■ EXERCISE INSTRUCTIONS ■
Without any of their pictures, return all of the records exactly.

■ EXERCISE DATA ■

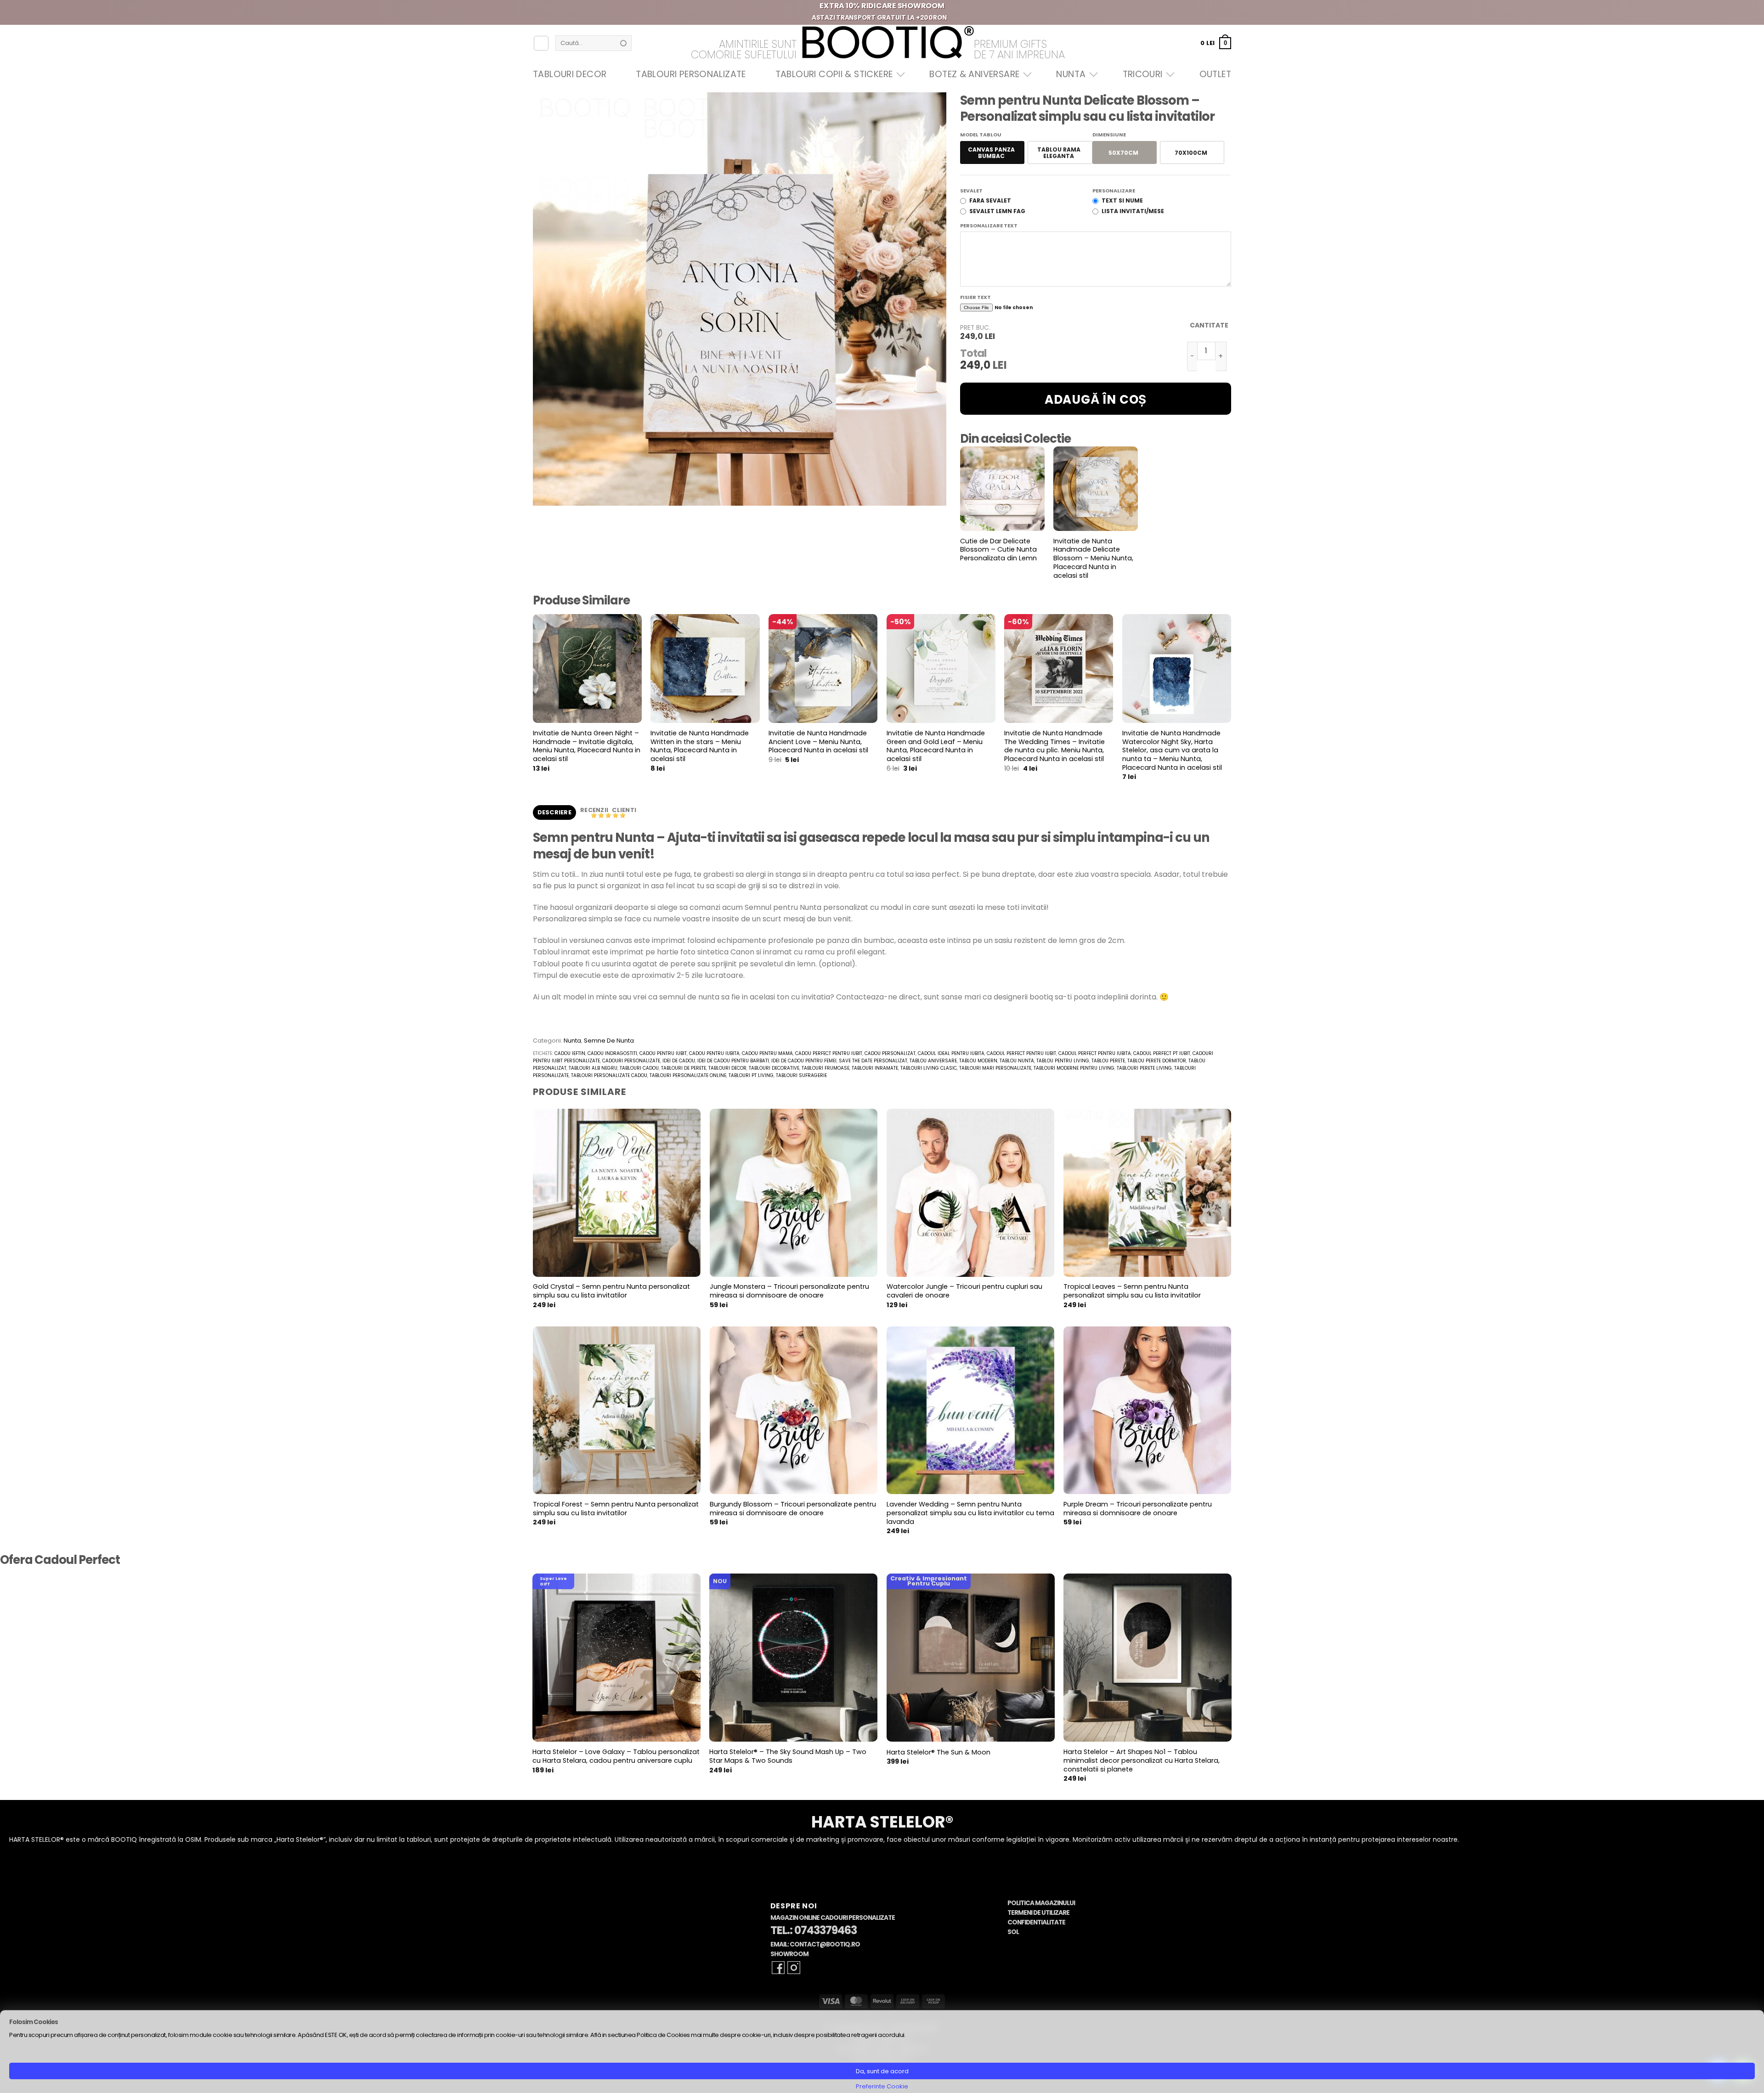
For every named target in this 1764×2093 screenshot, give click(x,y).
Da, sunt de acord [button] (882, 2071)
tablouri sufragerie (801, 1075)
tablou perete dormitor (1156, 1060)
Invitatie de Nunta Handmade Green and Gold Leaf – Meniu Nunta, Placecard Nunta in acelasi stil (936, 746)
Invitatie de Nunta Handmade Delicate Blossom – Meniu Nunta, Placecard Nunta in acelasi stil (1093, 558)
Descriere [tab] (554, 812)
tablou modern (978, 1060)
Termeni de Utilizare (1038, 1912)
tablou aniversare (933, 1060)
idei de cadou (678, 1060)
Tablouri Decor (569, 74)
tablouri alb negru (593, 1068)
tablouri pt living (751, 1075)
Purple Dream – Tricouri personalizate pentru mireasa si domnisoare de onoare (1137, 1508)
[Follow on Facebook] (778, 1967)
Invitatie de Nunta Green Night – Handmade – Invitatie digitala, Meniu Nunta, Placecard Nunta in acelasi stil (586, 746)
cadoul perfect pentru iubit (1021, 1053)
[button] (1215, 43)
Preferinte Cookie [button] (882, 2086)
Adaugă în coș (1096, 399)
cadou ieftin (569, 1053)
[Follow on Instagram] (793, 1967)
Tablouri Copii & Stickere (834, 74)
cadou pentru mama (767, 1053)
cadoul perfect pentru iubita (1094, 1053)
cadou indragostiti (612, 1053)
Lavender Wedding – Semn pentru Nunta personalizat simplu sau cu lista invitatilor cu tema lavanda (970, 1513)
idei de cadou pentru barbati (733, 1060)
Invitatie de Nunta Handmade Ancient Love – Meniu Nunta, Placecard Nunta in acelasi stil (818, 742)
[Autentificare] (541, 43)
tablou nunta (1017, 1060)
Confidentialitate (1036, 1922)
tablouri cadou (639, 1068)
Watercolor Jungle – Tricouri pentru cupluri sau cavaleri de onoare (964, 1290)
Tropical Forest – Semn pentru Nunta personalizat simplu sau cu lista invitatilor (616, 1508)
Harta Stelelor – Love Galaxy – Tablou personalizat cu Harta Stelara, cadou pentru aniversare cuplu (616, 1756)
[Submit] (623, 43)
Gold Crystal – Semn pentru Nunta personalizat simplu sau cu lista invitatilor (611, 1290)
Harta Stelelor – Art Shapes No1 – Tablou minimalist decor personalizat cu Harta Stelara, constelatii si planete (1141, 1760)
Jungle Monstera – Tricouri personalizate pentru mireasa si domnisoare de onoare (789, 1290)
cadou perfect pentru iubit (828, 1053)
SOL (1013, 1932)
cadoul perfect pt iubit (1161, 1053)
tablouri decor (727, 1068)
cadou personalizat (890, 1053)
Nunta (1071, 74)
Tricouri (1143, 74)
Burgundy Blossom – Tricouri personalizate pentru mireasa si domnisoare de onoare (793, 1508)
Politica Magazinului (1041, 1903)
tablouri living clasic (928, 1068)
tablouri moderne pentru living (1074, 1068)
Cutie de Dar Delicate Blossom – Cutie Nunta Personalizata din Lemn (998, 550)
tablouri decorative (774, 1068)
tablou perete (1108, 1060)
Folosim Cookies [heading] (33, 2022)
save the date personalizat (873, 1060)
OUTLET (1215, 74)
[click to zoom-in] (739, 299)
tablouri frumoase (825, 1068)
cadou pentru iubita (714, 1053)
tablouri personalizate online (688, 1075)
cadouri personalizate (631, 1060)
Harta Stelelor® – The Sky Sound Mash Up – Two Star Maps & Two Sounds (787, 1756)
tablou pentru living (1062, 1060)
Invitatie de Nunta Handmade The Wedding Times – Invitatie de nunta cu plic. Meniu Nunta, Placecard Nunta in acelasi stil (1054, 746)
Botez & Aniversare (974, 74)
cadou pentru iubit (663, 1053)
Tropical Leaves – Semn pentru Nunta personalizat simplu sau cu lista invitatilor (1132, 1290)
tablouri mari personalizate (995, 1068)
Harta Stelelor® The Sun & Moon (938, 1752)
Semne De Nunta (609, 1040)
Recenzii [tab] (595, 810)
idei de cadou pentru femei (804, 1060)
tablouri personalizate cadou (609, 1075)
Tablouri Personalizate (691, 74)
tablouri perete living (1144, 1068)
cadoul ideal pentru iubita (951, 1053)
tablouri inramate (875, 1068)
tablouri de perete (683, 1068)
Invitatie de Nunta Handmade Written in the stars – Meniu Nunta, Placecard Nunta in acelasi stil (699, 746)
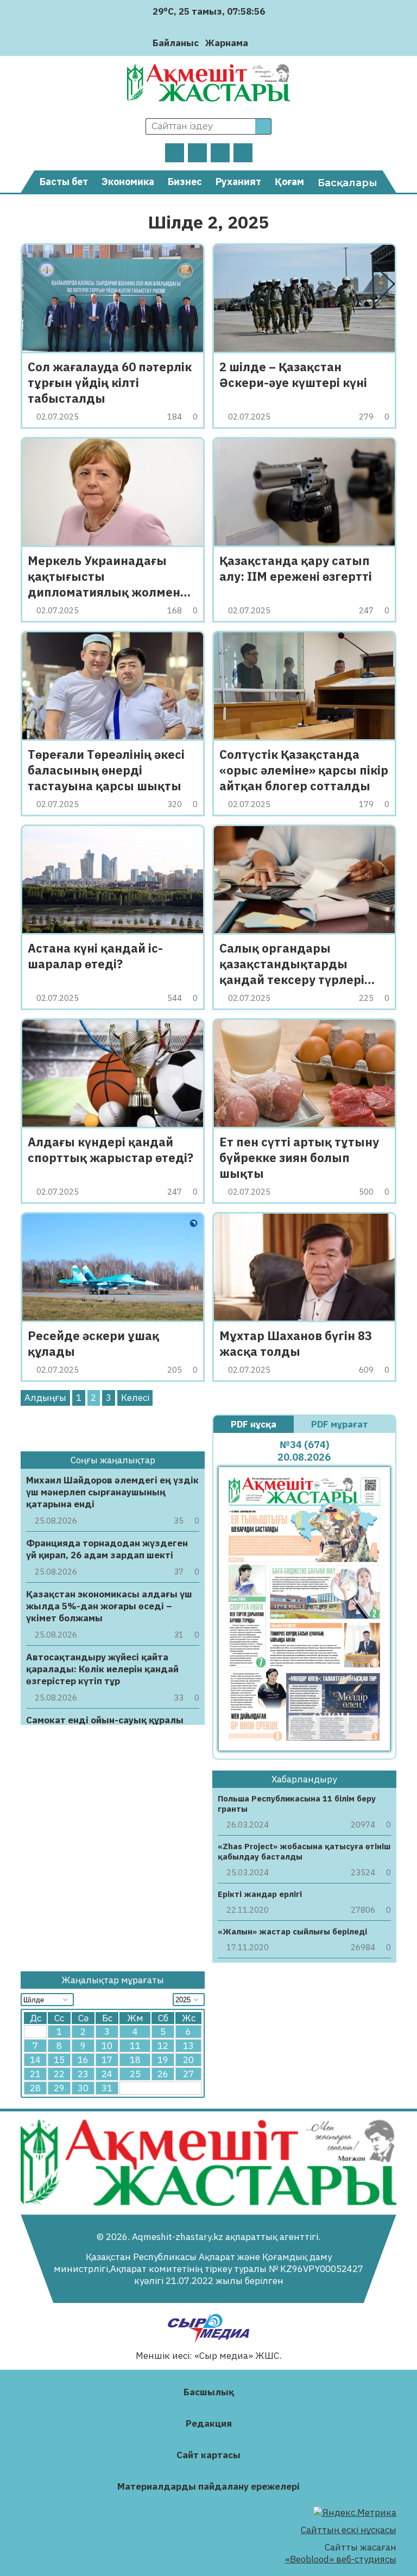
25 (135, 2074)
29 (59, 2088)
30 (83, 2088)
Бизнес (185, 181)
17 (107, 2060)
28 (35, 2088)
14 (35, 2060)
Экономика (128, 181)
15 (59, 2060)
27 (188, 2074)
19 (162, 2060)
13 (188, 2046)
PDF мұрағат (340, 1424)
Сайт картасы (208, 2455)
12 (162, 2046)
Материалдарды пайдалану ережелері (208, 2486)
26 (162, 2074)
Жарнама (226, 43)
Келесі (135, 1398)
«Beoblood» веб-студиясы (340, 2559)
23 (83, 2074)
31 (107, 2088)
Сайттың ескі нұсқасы (348, 2530)
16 (83, 2060)
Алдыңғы (45, 1398)
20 (188, 2060)
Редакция (209, 2423)
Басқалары (347, 183)
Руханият (238, 181)
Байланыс (176, 43)
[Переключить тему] (260, 42)
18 (135, 2060)
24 (107, 2074)
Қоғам (289, 181)
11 (135, 2046)
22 (59, 2074)
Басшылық (209, 2392)
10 (107, 2046)
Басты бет (64, 181)
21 (35, 2074)
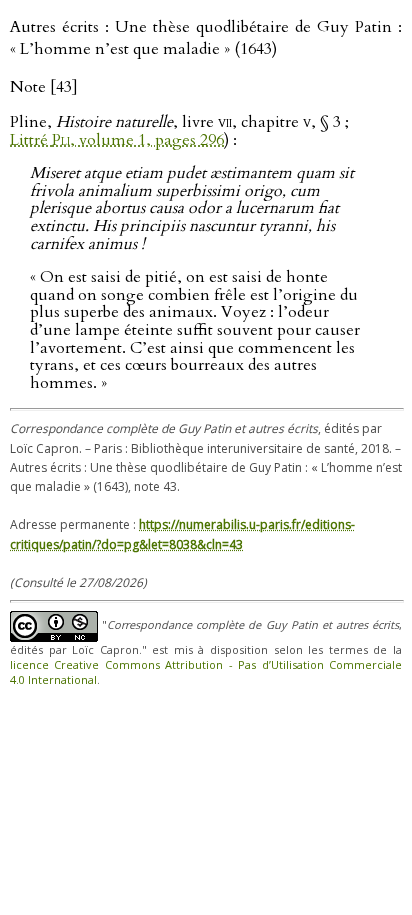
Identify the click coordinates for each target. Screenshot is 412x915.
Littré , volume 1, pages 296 (117, 140)
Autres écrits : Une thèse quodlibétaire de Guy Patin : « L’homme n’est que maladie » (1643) (206, 38)
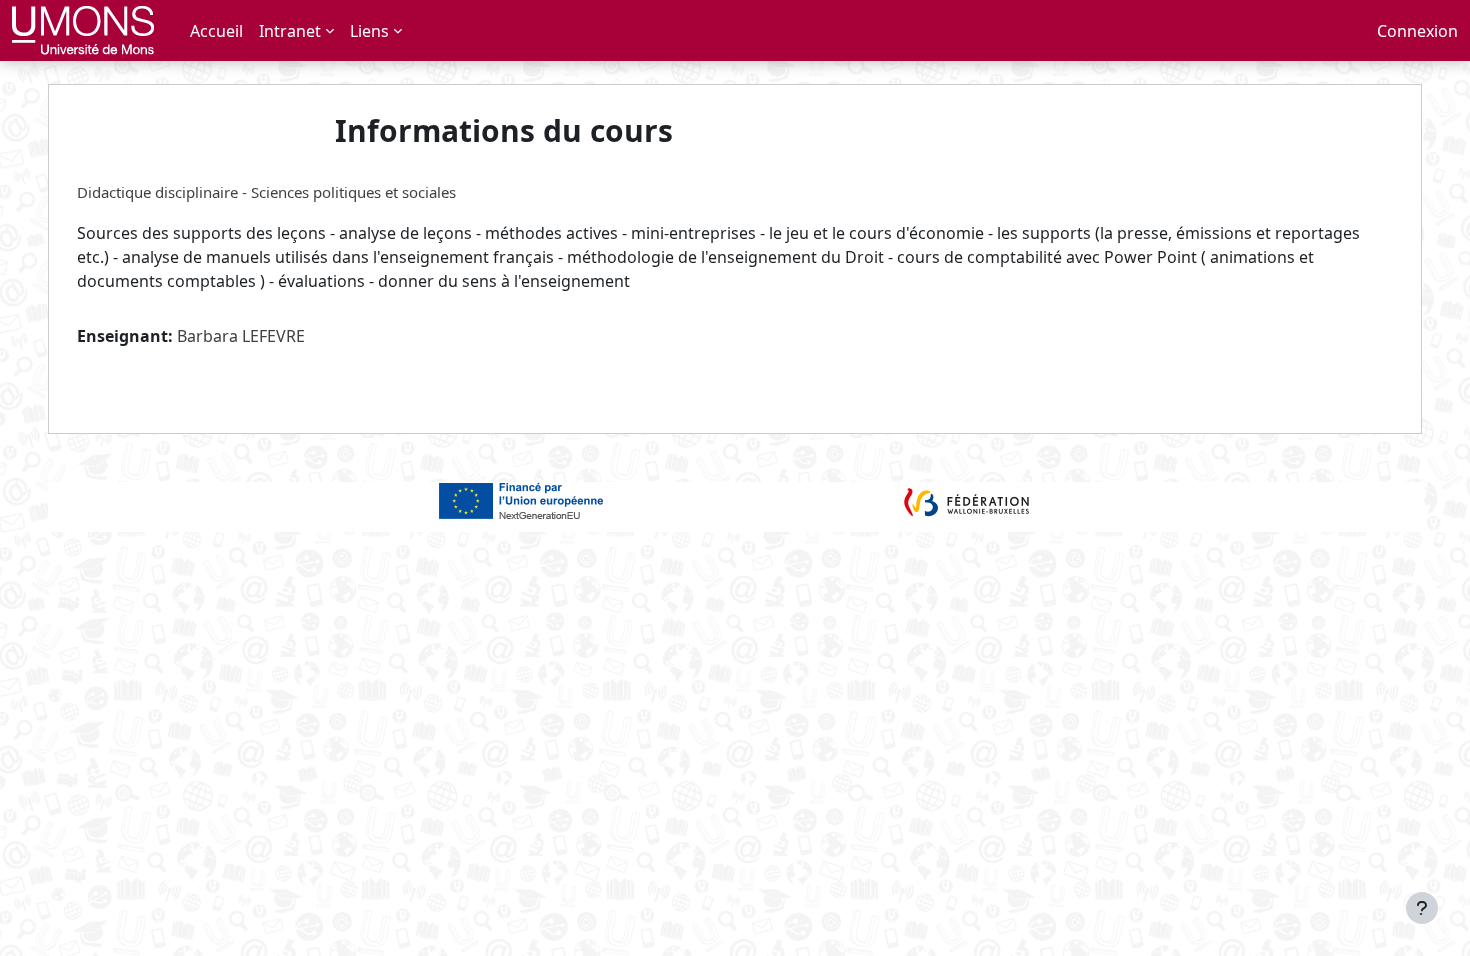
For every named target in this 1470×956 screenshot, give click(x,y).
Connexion (1417, 31)
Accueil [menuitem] (216, 31)
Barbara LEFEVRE (241, 336)
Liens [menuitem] (369, 31)
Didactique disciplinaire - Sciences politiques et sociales (266, 192)
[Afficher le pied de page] (1422, 908)
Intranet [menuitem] (290, 31)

■ EXERCISE SOLUTION ■
For every named target in this 1764×2093 screenshot, give click(x,y).
Da, sunt de acord [button] (882, 2071)
tablouri sufragerie (801, 1075)
tablou perete dormitor (1156, 1060)
Invitatie de Nunta Handmade Green and Gold Leaf – Meniu Nunta, Placecard Nunta in acelasi stil (936, 746)
Invitatie de Nunta Handmade Delicate Blossom – Meniu Nunta, Placecard Nunta in acelasi stil (1093, 558)
Descriere [tab] (554, 812)
tablou modern (978, 1060)
Termeni de Utilizare (1038, 1912)
tablou aniversare (933, 1060)
idei de cadou (678, 1060)
Tablouri Decor (569, 74)
tablouri alb negru (593, 1068)
tablouri pt living (751, 1075)
Purple Dream – Tricouri personalizate pentru mireasa si domnisoare de onoare (1137, 1508)
[Follow on Facebook] (778, 1967)
Invitatie de Nunta Green Night – Handmade – Invitatie digitala, Meniu Nunta, Placecard Nunta in acelasi stil (586, 746)
cadoul perfect pentru iubit (1021, 1053)
[button] (1215, 43)
Preferinte Cookie [button] (882, 2086)
Adaugă în coș (1096, 399)
cadou ieftin (569, 1053)
[Follow on Instagram] (793, 1967)
Tablouri Copii & Stickere (834, 74)
cadou pentru mama (767, 1053)
cadoul perfect pentru iubita (1094, 1053)
cadou indragostiti (612, 1053)
Lavender Wedding – Semn pentru Nunta personalizat simplu sau cu lista invitatilor cu tema lavanda (970, 1513)
idei de cadou pentru barbati (733, 1060)
Invitatie de Nunta Handmade Ancient Love – Meniu Nunta, Placecard Nunta in acelasi stil (818, 742)
[Autentificare] (541, 43)
tablou nunta (1017, 1060)
Confidentialitate (1036, 1922)
tablouri cadou (639, 1068)
Watercolor Jungle – Tricouri pentru cupluri sau cavaleri de onoare (964, 1290)
Tropical Forest – Semn pentru Nunta personalizat simplu sau cu lista invitatilor (616, 1508)
Harta Stelelor – Love Galaxy – Tablou personalizat cu Harta Stelara, cadou pentru aniversare cuplu (616, 1756)
[Submit] (623, 43)
Gold Crystal – Semn pentru Nunta personalizat simplu sau cu lista invitatilor (611, 1290)
Harta Stelelor – Art Shapes No1 – Tablou minimalist decor personalizat cu Harta Stelara, constelatii si planete (1141, 1760)
Jungle Monstera – Tricouri personalizate pentru mireasa si domnisoare de onoare (789, 1290)
cadou perfect pentru iubit (828, 1053)
SOL (1013, 1932)
cadoul perfect pt iubit (1161, 1053)
tablouri decor (727, 1068)
cadou personalizat (890, 1053)
Nunta (1071, 74)
Tricouri (1143, 74)
Burgundy Blossom – Tricouri personalizate pentru mireasa si domnisoare de onoare (793, 1508)
Politica Magazinului (1041, 1903)
tablouri living clasic (928, 1068)
tablouri moderne pentru living (1074, 1068)
Cutie de Dar Delicate Blossom – Cutie Nunta Personalizata din Lemn (998, 550)
tablouri decorative (774, 1068)
tablou perete (1108, 1060)
Folosim Cookies [heading] (33, 2022)
save the date personalizat (873, 1060)
OUTLET (1215, 74)
[click to zoom-in] (739, 299)
tablouri frumoase (825, 1068)
cadou pentru iubita (714, 1053)
tablouri personalizate online (688, 1075)
cadouri personalizate (631, 1060)
Harta Stelelor® – The Sky Sound Mash Up – Two Star Maps & Two Sounds (787, 1756)
tablou pentru living (1062, 1060)
Invitatie de Nunta Handmade The Wedding Times – Invitatie de nunta cu plic. Meniu Nunta, Placecard Nunta in acelasi stil (1054, 746)
Botez & Aniversare (974, 74)
cadou pentru iubit (663, 1053)
Tropical Leaves – Semn pentru Nunta personalizat simplu sau cu lista invitatilor (1132, 1290)
tablouri mari personalizate (995, 1068)
Harta Stelelor® The Sun & Moon (938, 1752)
Semne De Nunta (609, 1040)
Recenzii [tab] (595, 810)
idei de cadou pentru femei (804, 1060)
tablouri personalizate cadou (609, 1075)
Tablouri Personalizate (691, 74)
tablouri perete living (1144, 1068)
cadoul ideal pentru iubita (951, 1053)
tablouri inramate (875, 1068)
tablouri de perete (683, 1068)
Invitatie de Nunta Handmade Written in the stars – Meniu Nunta, Placecard Nunta in acelasi stil (699, 746)
25 (135, 2074)
29 (59, 2088)
30 (83, 2088)
Бизнес (185, 181)
17 (107, 2060)
28 (35, 2088)
14 (35, 2060)
Экономика (128, 181)
15 (59, 2060)
27 (188, 2074)
19 (162, 2060)
13 (188, 2046)
PDF мұрағат (340, 1424)
Сайт картасы (208, 2455)
12 (162, 2046)
Материалдарды пайдалану ережелері (208, 2486)
26 (162, 2074)
Жарнама (226, 43)
Келесі (135, 1398)
«Beoblood» веб-студиясы (340, 2559)
23 (83, 2074)
31 (107, 2088)
Сайттың ескі нұсқасы (348, 2530)
16 (83, 2060)
Алдыңғы (45, 1398)
20 (188, 2060)
Редакция (209, 2423)
Басқалары (347, 183)
Руханият (238, 181)
Байланыс (176, 43)
[Переключить тему] (260, 42)
18 (135, 2060)
24 (107, 2074)
Қоғам (289, 181)
11 (135, 2046)
22 (59, 2074)
Басшылық (209, 2392)
10 (107, 2046)
Басты бет (64, 181)
21 (35, 2074)
Identify the click coordinates for each target. Screenshot is 412x915.
Littré , volume 1, pages 296 (117, 140)
Autres écrits : Une thèse quodlibétaire de Guy Patin : « L’homme n’est que maladie » (1643) (206, 38)
For every named target in this 1470×956 screenshot, give click(x,y).
Connexion (1417, 31)
Accueil [menuitem] (216, 31)
Barbara LEFEVRE (241, 336)
Liens [menuitem] (369, 31)
Didactique disciplinaire - Sciences politiques et sociales (266, 192)
[Afficher le pied de page] (1422, 908)
Intranet [menuitem] (290, 31)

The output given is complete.